What is the magnitude of the problem of sudden cardiac death in the young in the UK and worldwide?
Sudden Cardiac Death is a feared complication of cardiovascular disease in the UK. It affects about 120,000 people in this country, and the vast majority are aged between 50 and 80 years old. Very occasionally a young individual will die suddenly from a heart problem and these deaths clearly cause a lot of concern in the community because they are counter-intuitive and lead to a large number of life years lost.
The magnitude of the problem is actually greater than what we once believed, and affects 12 and 16 young individuals per week, and that amounts to between 600 and 1000 deaths (per year). If one imagines that these individuals lose around 50 years of life each, and that these diseases can be detected through simple measures such as ECG, echocardiography, and that there are treatments that actually prevent these deaths, then I think it’s very important that we do try to identify young individuals who might be at risk.
How do you identify high-risk patients?
The sad thing about this whole thing is that sudden death in young people affects people who are apparently well and look healthy, and have no symptoms at all.

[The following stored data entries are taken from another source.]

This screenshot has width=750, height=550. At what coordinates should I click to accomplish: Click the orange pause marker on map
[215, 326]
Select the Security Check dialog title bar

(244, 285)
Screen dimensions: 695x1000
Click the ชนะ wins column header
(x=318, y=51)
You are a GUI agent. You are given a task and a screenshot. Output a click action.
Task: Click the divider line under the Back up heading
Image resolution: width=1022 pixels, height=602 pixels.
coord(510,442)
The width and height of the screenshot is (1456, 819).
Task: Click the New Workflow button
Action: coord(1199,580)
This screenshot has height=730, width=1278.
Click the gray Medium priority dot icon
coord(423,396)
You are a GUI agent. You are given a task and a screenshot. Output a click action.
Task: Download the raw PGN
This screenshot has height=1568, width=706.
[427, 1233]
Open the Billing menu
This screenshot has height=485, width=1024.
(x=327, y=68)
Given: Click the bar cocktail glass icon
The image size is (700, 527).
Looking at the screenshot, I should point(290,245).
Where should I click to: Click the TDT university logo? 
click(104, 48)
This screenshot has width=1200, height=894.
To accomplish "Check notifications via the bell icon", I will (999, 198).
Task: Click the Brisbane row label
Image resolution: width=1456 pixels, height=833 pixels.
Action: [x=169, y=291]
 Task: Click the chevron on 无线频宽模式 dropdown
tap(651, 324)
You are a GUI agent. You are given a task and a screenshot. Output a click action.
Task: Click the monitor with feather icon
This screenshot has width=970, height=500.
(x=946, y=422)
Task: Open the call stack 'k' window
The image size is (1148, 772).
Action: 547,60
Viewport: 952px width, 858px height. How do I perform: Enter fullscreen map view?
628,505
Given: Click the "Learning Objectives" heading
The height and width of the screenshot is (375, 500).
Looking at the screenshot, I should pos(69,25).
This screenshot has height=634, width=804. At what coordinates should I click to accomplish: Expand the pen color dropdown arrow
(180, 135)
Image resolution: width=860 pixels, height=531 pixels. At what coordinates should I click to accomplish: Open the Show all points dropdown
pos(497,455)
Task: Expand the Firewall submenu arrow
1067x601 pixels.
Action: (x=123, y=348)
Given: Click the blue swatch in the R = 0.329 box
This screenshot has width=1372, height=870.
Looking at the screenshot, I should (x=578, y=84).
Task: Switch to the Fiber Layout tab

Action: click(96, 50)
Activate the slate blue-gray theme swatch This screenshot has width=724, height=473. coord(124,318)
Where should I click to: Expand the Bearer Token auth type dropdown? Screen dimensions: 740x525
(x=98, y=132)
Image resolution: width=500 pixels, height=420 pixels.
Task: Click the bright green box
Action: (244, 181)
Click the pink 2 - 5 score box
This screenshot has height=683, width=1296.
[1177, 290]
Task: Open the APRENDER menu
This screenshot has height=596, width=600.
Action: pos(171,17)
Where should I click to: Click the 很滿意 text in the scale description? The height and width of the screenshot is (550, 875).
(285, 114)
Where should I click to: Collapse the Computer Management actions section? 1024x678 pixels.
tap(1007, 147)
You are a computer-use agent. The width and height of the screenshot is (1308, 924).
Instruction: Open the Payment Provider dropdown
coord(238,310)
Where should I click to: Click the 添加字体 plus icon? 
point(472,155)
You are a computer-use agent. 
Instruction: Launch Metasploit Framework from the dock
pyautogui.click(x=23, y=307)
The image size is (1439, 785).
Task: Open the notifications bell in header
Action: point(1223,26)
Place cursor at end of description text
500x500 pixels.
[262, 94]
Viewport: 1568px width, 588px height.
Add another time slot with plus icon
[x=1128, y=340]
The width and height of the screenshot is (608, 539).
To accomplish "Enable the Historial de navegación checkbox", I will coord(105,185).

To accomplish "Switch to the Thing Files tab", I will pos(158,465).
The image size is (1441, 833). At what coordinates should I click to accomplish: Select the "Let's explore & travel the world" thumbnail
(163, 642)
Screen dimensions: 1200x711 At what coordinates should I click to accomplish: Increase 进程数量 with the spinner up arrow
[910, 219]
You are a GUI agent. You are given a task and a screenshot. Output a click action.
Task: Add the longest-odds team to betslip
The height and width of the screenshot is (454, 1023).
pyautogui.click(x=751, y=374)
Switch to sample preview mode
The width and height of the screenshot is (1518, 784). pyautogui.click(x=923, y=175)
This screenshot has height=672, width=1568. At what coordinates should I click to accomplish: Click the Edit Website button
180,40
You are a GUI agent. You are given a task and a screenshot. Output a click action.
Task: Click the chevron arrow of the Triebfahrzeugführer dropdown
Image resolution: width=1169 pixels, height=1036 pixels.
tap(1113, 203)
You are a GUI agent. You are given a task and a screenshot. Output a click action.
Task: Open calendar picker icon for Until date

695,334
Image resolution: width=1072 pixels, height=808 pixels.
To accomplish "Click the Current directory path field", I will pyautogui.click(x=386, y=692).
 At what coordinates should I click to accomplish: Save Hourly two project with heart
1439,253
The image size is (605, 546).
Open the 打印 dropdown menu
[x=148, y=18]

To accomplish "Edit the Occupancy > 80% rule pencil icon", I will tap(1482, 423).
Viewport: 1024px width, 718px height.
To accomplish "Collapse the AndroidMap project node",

In fact 80% of young individuals who die suddenly from heart diseases such as the cardiomyopathies and the ion channel diseases, and congenital accessory pathways of the heart have no symptoms whatsoever and sudden death is the first presentation.
It’s important to emphasise that many of these conditions are genetic, therefore it is very important to be aware whether a first-degree relative such as a father, a brother or a sister may also be affected, or may have died prematurely.
In individuals who have that sort of family history it’s not very difficult. Those individuals do need comprehensive evaluation for heart muscle diseases and electrical faults.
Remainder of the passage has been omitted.